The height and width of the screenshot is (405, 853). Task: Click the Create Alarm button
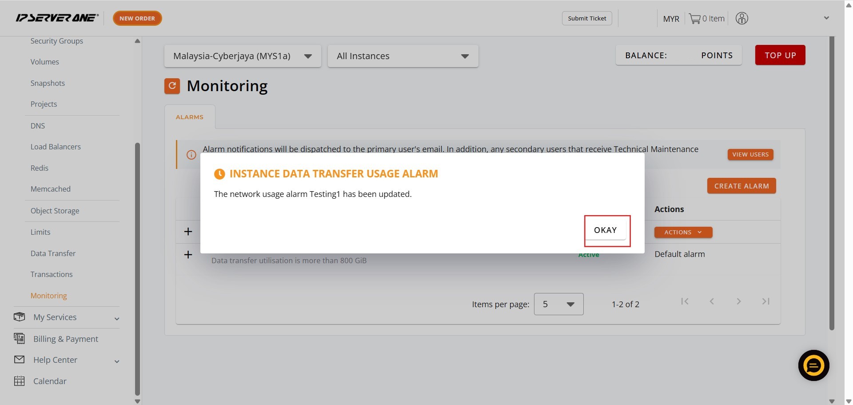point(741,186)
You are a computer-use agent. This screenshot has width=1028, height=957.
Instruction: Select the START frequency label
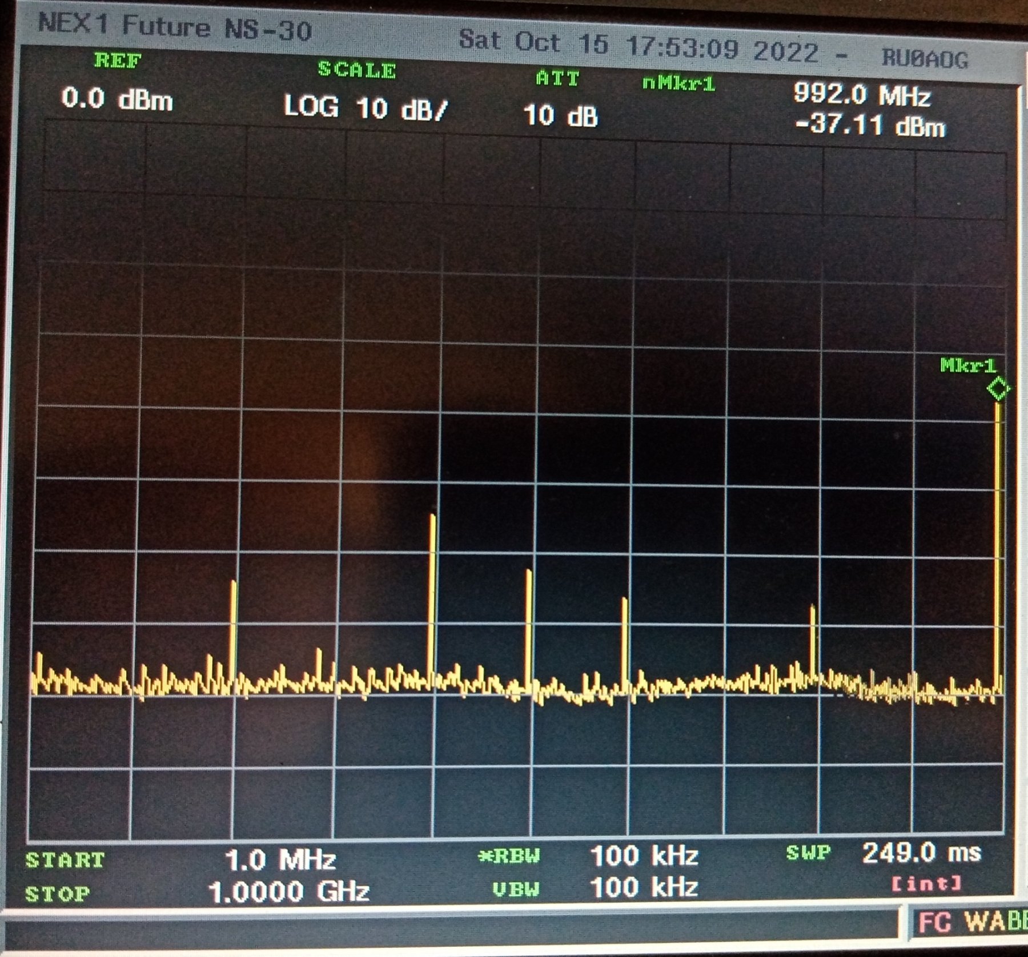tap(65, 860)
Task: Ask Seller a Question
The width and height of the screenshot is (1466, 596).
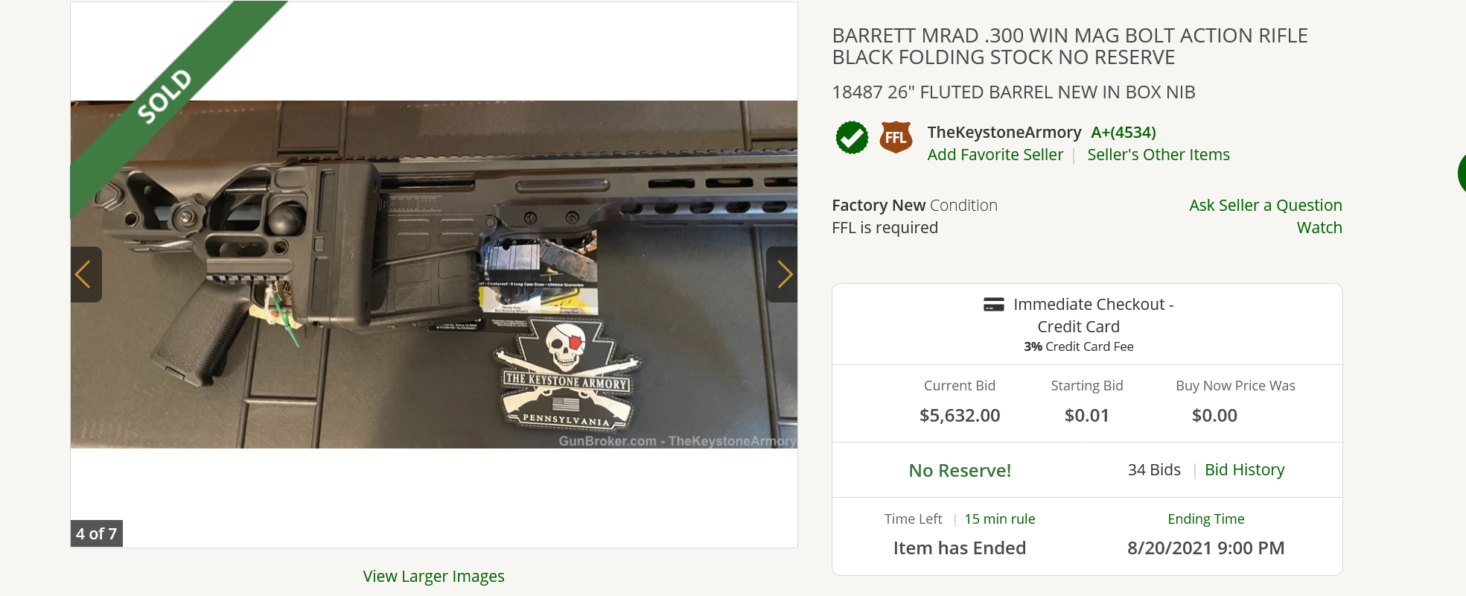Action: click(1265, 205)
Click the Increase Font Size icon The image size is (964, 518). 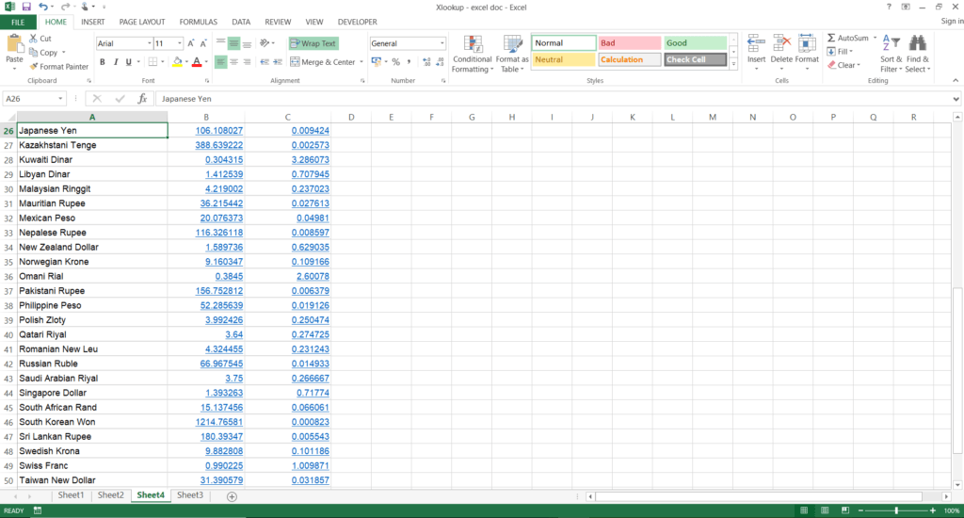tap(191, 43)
...
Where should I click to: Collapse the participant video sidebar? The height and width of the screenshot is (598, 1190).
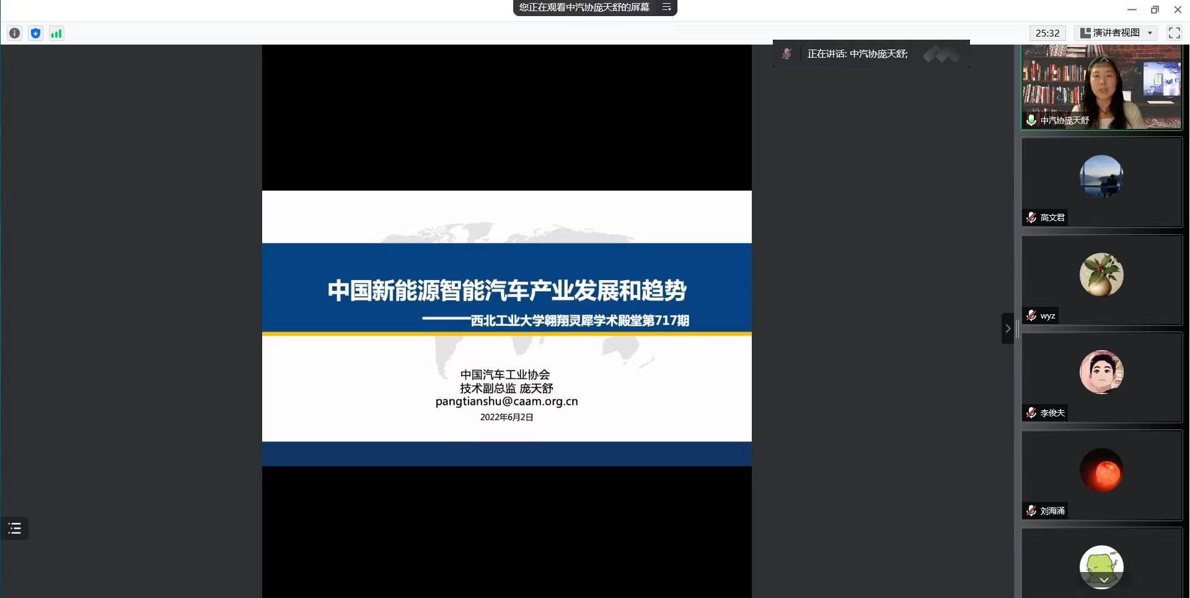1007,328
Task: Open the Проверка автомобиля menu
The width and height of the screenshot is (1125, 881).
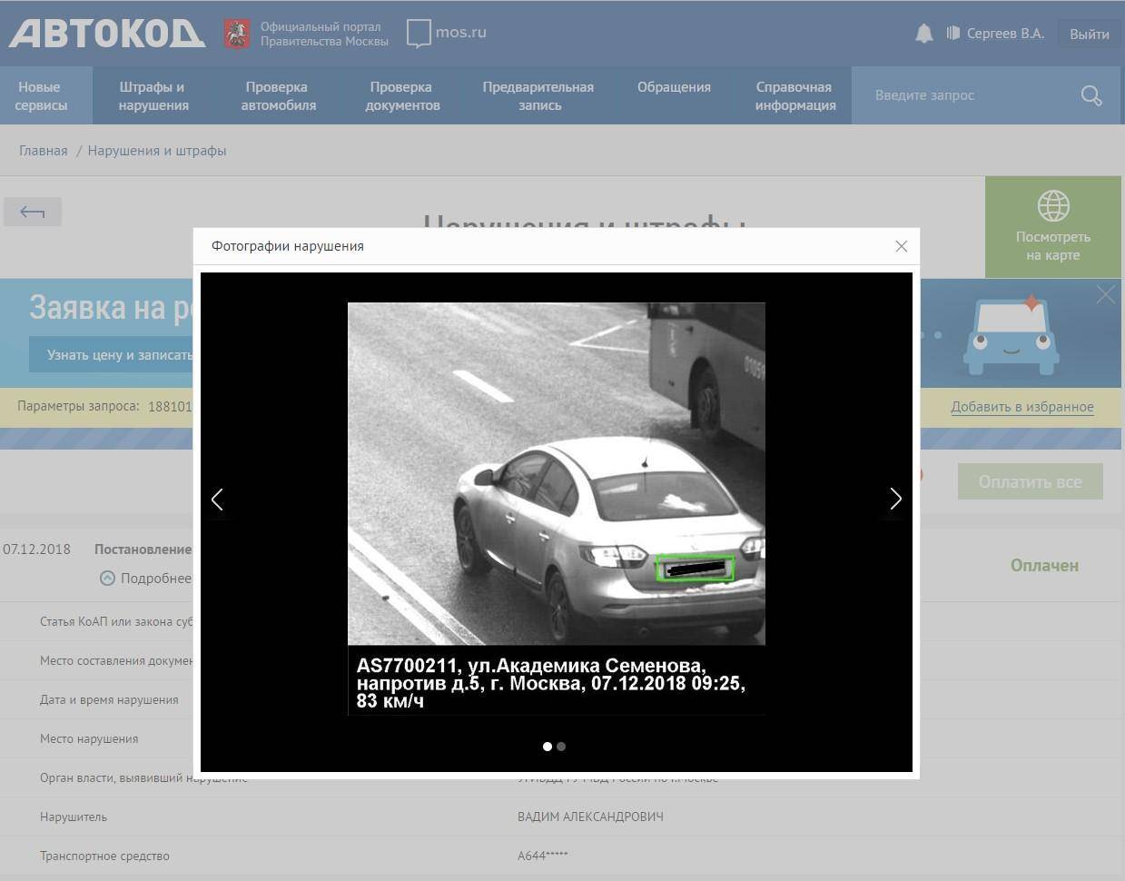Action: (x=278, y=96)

◆ PROBLEM
Copy exactly the part of the material above that opens with the line containing "The height and width of the screenshot is (405, 853)." and closes with the line containing "Task: Ask Seller a Question", ends included. Drop the images.

◆ REPLY TO THE EXERCISE
The height and width of the screenshot is (405, 853). Task: Click the Create Alarm button
point(741,186)
You are a computer-use agent. This screenshot has width=1028, height=957.
Instruction: Select the START frequency label
tap(65, 860)
Task: Ask Seller a Question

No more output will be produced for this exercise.